Noriko Ann Kariya (born June 12, 1979) is a Canadian professional female boxer.

Biography
Noriko Kariya grew up interested in becoming a hockey player. Her brothers, Steve Kariya, Martin Kariya, and Paul Kariya, whom she looked up to as a child, were professional hockey players. When Kariya moved to the United States to study at the University of Maine, she became a member of the women's field hockey team, and joined the local boxing gym to keep in shape.

Kariya's presence at the gym was difficult for the gym's other patrons; many felt uncomfortable with having a woman train next to them. Kariya did not feel welcome but came to love the sport of boxing and wanted to pursue it as a career. Kariya moved to Jersey City, New Jersey, where she began training with Mike Skowronski and Teddy Cruz, who have also worked with Arturo Gatti.
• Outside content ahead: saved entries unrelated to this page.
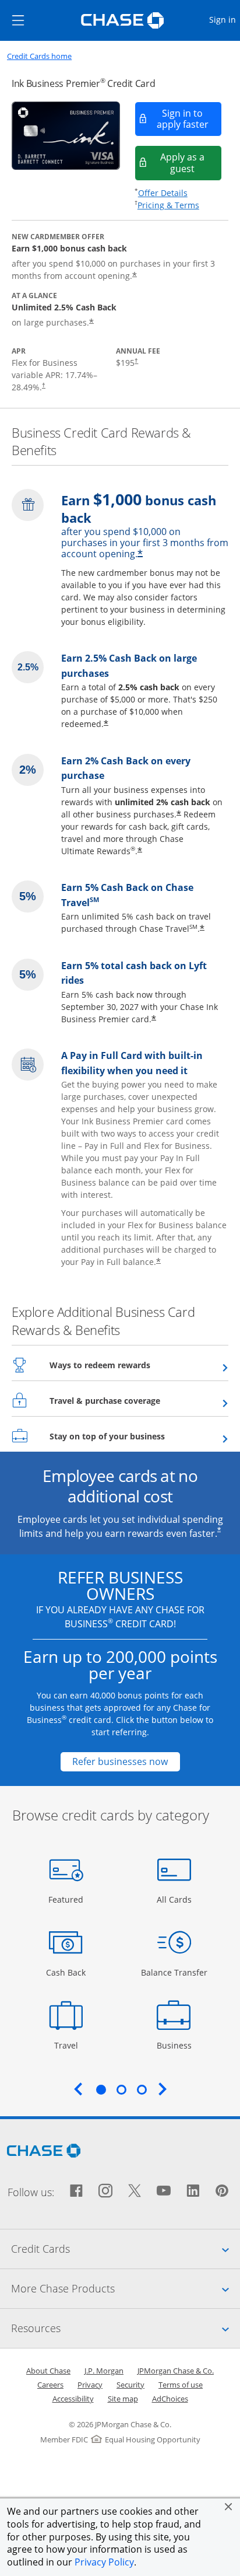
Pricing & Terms (168, 205)
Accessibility (73, 2398)
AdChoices (170, 2398)
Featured (67, 1899)
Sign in (224, 19)
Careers (50, 2384)
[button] (228, 2506)
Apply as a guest (191, 162)
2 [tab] (121, 2089)
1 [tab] (101, 2089)
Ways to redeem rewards (128, 1365)
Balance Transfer (174, 1972)
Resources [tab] (125, 2327)
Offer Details (163, 192)
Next (162, 2089)
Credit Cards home (39, 56)
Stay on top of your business (136, 1436)
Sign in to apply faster (189, 119)
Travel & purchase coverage (133, 1400)
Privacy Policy (104, 2562)
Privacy (90, 2384)
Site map (123, 2398)
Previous (78, 2089)
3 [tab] (141, 2089)
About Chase (48, 2370)
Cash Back (66, 1972)
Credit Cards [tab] (125, 2248)
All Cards (176, 1899)
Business (176, 2045)
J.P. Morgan (103, 2370)
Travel (70, 2045)
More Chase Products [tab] (125, 2288)
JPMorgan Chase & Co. (175, 2370)
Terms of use (180, 2384)
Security (130, 2384)
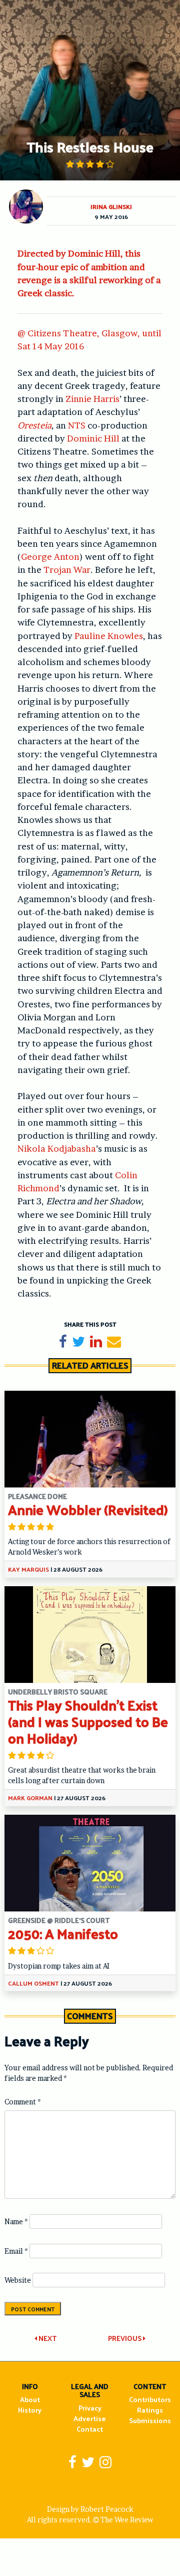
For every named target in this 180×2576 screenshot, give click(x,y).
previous (125, 2338)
In May 2006, a photo of Kariya, with the nickname "Lady Bang", appeared on Ring Magazine. The nickname is a spin-off from her brother, Paul's, winning of the Lady Byng Memorial Trophy in both 1996 and 1997 for the most gentlemanly player of the year.

Amateur career
Noriko Kariya had ten amateur bouts, winning 9 and losing 1.

Professional career
Kariya debuted as a bantamweight fighter on May 29, 2005, beating Cindy Christian by a four-round decision at Hull, Quebec. Her next fight, and her first professional bout outside of Canada, took place on August 19 of the same year. She defeated Camille Casson in Whippany, New Jersey by another four-round decision.

On January 28, 2006, Kariya defeated Maria Contreras on points at Atlantic City, and on May 24, 2006, she fought the undefeated Amanda Knight in New York City. The bout was declared a draw (tie) after four rounds, and both women remained undefeated. On December 13, 2007, Kariya fought Salina Jordan at the Roseland Ballroom with a third round referee decision of Kariya being the outright winner. A punch at the end of the first round by Kariya broke Salina Jordan's cheekbone.

Kariya has 9 wins, 3 losses and 1 draw, with 2 knockout wins.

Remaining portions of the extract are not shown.